- **Task to carry out**: Your answer must be the lines of the entries below, exactly as written, from the first line through the line containing "Select the green five-color stone icon".

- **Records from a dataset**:
++++

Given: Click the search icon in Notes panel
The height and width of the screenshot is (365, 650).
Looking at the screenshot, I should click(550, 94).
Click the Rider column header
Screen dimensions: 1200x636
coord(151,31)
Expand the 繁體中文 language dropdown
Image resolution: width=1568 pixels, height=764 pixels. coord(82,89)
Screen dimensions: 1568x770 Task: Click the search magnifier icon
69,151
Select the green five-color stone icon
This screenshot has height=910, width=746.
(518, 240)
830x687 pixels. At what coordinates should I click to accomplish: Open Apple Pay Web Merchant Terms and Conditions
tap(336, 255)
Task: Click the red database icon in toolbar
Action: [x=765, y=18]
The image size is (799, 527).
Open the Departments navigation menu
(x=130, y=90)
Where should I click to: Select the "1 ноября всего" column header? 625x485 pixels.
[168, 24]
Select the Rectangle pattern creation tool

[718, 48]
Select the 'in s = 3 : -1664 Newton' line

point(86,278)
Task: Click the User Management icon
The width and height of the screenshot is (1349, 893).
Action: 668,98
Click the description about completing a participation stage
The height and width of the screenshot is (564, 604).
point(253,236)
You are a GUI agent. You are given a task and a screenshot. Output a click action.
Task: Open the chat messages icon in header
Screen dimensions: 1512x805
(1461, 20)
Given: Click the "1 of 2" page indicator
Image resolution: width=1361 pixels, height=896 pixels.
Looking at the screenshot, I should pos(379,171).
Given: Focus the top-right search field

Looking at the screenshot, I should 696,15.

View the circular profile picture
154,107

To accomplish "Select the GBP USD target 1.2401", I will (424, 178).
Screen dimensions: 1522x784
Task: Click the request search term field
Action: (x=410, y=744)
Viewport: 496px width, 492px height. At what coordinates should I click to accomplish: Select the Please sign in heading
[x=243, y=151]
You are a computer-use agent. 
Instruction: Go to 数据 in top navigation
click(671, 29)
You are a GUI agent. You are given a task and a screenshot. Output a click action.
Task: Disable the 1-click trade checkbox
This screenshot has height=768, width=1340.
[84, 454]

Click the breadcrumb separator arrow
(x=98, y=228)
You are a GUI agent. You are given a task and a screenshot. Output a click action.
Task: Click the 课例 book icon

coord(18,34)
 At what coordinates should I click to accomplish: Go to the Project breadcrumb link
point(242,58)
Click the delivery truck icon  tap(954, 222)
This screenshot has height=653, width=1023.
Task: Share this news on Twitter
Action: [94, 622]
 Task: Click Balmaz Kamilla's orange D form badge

++++

- **Answer for the task**:
Given: Click the search icon in Notes panel
The height and width of the screenshot is (365, 650).
Looking at the screenshot, I should click(550, 94).
Click the Rider column header
Screen dimensions: 1200x636
coord(151,31)
Expand the 繁體中文 language dropdown
Image resolution: width=1568 pixels, height=764 pixels. coord(82,89)
Screen dimensions: 1568x770 Task: Click the search magnifier icon
69,151
Select the green five-color stone icon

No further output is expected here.